The Island Theater Company is utilizing some creative methods to engage with the community in the face of COVID-19.
In early May, the group quite literally brought the prince and princesses from its production of Disney’s “Frozen Jr.” to the public. The teen actors were slowly paraded, waving and in full costume, from the back of convertibles, past the homes of adoring children and their families. The parade route was comprised of families that had requested the appearance, some even decorating garage doors and mailboxes with “Frozen Jr.” as the theme.
“The idea was to do something for the little kids who’ve been stuck in the house, but it turned out to be more emotional than any of us expected,” explained Pat Berry, a founding artistic director for the company, along with Jean Rowles and Pattie Ziesig. “We knew the children would be excited, but the participation from parents was amazing. Parents were just thrilled for their children to have something to do and be happy for a day.”
Inspired by that success, the threesome has concocted their next creation, the upcoming Happy Hearts Art Project. Set for the week of June 10 through June 17, the contest is intended to salute the area’s healthcare workers, first responders, grocery store workers and others who’ve kept us safe and fed during the pandemic.

:: Exercise description ::
Carry on the article about the Island Theater Company's community projects during COVID-19, starting right after its final sentence. You won't need the lines that come next.

:: Source data ::
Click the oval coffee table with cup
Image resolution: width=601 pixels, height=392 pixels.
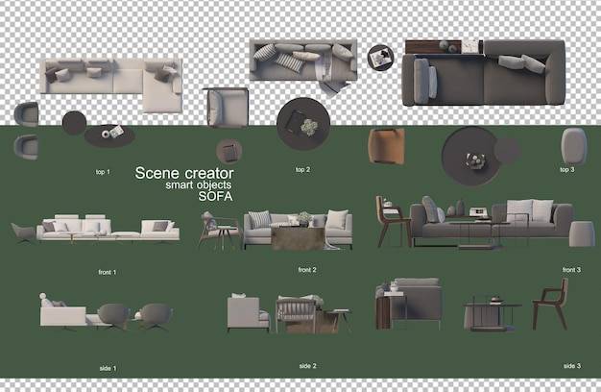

:: Response to the task ::
Happy Hearts invites all-ages to use their artistic talents to show appreciation by drawing heart-themed thanks on their driveways using washable paint or chalk. People without driveways are encouraged to use the sidewalk or employ a unique way of expressing their gratitude.
“We’re calling on the whole island to participate,” said Berry. “You don’t have to be an artist to share your love and appreciation to these folks. We thought this was another thing the kids could do by themselves or with their family. Be as simple or elaborate as you like. It just has to be something from the heart.”
The contest is broken down into five tiers, ranging from children ages 1 through 5, all the way up to family entries, and non-contest participants are also welcome. Once the artwork is completed, entrants and non-entrants can forward their name, address and the tier they may be entering to firstname.lastname@example.org. Someone will then come to photograph the creation.
Marco residents will handle the judging and the top entries will be announced so that islanders can drive around and view them while also practicing social distancing. All submissions will be spotlighted on the company’s website www.theateronmarco.com.
The Coronavirus, not surprisingly, has generated some challenges for the Island Theater Company. For example, this spring’s production of Michael McKeever’s “37 Postcards” had to be postponed until further notice.
“We had an excellent cast,” remarked Berry. “They were so good, and we had to cancel that, which was pretty sad. So, we’re going to reschedule it. I just don’t know when. Right now, it’s hard to schedule.”
However, the company is busy working its annual summer youth program; but making adjustments that conform with pandemic-related requirements. One of them is a free concert for the community at Veterans Park that is now wending its way through the city’s approval process.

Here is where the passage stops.